#### Task prompt:
Transcribe everything from the start of the records down to the line that contains "The width and height of the screenshot is (1568, 622).", including that line.

Word and item position data:
☆ ☆ ☆ ☆
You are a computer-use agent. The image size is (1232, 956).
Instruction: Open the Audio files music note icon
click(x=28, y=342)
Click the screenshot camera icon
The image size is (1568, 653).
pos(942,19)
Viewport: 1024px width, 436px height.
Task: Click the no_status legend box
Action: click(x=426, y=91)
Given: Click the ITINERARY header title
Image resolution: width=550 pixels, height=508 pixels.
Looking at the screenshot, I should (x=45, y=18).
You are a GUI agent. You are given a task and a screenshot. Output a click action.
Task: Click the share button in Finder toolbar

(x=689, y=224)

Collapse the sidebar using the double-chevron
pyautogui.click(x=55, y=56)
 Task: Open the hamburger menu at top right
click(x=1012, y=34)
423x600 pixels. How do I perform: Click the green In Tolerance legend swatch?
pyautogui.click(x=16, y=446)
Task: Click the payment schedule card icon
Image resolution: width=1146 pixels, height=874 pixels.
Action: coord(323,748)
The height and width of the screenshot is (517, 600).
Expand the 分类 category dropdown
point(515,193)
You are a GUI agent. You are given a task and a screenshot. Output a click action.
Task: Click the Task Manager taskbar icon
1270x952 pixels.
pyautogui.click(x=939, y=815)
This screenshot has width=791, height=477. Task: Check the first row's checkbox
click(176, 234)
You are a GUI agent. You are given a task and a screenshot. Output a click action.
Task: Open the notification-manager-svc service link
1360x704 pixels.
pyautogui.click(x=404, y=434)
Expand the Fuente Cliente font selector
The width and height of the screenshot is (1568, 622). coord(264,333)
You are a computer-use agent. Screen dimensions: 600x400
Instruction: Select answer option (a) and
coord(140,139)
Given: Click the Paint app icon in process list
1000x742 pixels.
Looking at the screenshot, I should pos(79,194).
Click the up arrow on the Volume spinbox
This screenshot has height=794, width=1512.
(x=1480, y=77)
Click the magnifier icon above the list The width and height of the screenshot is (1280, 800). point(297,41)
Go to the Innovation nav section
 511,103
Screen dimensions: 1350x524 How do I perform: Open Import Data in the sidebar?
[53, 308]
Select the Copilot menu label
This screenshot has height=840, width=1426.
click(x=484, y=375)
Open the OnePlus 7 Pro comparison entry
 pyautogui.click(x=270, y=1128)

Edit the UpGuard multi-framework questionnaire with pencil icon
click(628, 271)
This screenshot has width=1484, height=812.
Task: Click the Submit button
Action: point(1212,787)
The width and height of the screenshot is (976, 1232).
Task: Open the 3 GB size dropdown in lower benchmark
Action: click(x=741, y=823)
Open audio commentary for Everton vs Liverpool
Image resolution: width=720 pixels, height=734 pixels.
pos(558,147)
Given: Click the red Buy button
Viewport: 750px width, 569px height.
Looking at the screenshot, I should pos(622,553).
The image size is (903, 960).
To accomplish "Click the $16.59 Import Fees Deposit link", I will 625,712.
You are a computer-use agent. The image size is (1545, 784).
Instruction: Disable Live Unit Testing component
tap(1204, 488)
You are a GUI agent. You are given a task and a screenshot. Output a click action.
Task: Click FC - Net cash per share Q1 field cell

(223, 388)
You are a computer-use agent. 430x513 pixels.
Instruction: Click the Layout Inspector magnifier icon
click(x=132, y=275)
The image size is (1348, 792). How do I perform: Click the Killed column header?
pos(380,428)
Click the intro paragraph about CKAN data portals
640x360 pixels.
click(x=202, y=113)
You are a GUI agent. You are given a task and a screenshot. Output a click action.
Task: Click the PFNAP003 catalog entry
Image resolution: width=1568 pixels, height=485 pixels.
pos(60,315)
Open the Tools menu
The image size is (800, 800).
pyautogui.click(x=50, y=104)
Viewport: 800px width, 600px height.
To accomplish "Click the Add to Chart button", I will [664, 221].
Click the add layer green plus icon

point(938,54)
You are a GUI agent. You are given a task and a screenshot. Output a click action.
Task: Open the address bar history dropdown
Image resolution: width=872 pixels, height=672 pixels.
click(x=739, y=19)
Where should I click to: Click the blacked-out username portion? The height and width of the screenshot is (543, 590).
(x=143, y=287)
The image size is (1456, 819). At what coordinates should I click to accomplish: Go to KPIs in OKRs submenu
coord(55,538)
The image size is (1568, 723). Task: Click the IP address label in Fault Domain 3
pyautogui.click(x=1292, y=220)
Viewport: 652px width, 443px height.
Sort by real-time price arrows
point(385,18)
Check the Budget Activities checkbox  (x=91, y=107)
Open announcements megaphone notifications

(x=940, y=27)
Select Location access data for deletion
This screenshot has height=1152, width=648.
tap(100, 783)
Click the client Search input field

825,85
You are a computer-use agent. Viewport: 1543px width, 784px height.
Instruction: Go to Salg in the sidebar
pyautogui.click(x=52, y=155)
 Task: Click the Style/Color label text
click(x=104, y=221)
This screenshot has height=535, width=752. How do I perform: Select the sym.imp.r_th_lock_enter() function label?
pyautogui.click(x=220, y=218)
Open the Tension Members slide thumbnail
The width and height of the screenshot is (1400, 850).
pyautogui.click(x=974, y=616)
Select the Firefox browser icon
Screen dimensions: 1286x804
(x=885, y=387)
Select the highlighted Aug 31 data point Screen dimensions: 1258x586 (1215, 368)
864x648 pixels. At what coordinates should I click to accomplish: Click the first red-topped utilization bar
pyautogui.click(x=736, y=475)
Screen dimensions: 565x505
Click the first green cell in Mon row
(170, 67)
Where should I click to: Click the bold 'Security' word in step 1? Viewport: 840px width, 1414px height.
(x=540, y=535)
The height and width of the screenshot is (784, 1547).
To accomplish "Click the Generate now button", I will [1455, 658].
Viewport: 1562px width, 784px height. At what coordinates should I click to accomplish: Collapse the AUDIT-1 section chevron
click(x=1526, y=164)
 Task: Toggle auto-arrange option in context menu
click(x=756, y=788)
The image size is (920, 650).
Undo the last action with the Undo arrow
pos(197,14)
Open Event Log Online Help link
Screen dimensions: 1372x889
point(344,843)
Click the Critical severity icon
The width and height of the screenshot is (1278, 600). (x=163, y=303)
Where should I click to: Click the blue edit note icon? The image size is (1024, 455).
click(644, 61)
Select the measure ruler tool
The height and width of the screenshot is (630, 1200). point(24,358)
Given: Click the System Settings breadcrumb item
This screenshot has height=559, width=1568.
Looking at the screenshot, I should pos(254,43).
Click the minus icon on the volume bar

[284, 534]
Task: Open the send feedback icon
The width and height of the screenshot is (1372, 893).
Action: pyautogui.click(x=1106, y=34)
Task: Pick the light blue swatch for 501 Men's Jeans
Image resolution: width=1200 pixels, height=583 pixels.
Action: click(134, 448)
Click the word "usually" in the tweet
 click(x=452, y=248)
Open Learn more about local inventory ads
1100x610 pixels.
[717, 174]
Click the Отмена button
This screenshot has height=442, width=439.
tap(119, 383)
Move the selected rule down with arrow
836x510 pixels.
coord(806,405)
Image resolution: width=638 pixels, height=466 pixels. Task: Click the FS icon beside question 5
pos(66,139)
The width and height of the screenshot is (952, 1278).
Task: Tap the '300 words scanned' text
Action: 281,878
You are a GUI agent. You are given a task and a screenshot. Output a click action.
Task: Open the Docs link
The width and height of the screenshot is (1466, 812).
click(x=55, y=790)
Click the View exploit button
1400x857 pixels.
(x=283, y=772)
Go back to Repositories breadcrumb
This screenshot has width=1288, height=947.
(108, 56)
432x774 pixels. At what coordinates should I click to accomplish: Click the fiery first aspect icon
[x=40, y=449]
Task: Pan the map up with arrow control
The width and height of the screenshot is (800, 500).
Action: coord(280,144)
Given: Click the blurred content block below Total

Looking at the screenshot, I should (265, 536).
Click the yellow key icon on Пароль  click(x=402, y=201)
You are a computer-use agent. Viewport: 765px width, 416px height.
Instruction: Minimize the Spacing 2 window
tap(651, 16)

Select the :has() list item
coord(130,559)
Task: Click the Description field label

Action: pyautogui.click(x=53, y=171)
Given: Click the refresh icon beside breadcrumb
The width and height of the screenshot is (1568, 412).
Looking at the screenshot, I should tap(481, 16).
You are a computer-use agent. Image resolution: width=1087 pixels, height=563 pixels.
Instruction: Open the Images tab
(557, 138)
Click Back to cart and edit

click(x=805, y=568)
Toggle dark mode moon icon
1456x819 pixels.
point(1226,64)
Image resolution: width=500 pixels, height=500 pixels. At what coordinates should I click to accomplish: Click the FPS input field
☆ ☆ ☆ ☆
#### Solution for this task:
You are a computer-use agent. The image size is (1232, 956).
Instruction: Open the Audio files music note icon
click(x=28, y=342)
Click the screenshot camera icon
The image size is (1568, 653).
pos(942,19)
Viewport: 1024px width, 436px height.
Task: Click the no_status legend box
Action: click(x=426, y=91)
Given: Click the ITINERARY header title
Image resolution: width=550 pixels, height=508 pixels.
Looking at the screenshot, I should (x=45, y=18).
You are a GUI agent. You are given a task and a screenshot. Output a click action.
Task: Click the share button in Finder toolbar

(x=689, y=224)

Collapse the sidebar using the double-chevron
pyautogui.click(x=55, y=56)
 Task: Open the hamburger menu at top right
click(x=1012, y=34)
423x600 pixels. How do I perform: Click the green In Tolerance legend swatch?
pyautogui.click(x=16, y=446)
Task: Click the payment schedule card icon
Image resolution: width=1146 pixels, height=874 pixels.
Action: coord(323,748)
The height and width of the screenshot is (517, 600).
Expand the 分类 category dropdown
point(515,193)
You are a GUI agent. You are given a task and a screenshot. Output a click action.
Task: Click the Task Manager taskbar icon
1270x952 pixels.
pyautogui.click(x=939, y=815)
This screenshot has width=791, height=477. Task: Check the first row's checkbox
click(176, 234)
You are a GUI agent. You are given a task and a screenshot. Output a click action.
Task: Open the notification-manager-svc service link
1360x704 pixels.
pyautogui.click(x=404, y=434)
Expand the Fuente Cliente font selector
The width and height of the screenshot is (1568, 622). coord(264,333)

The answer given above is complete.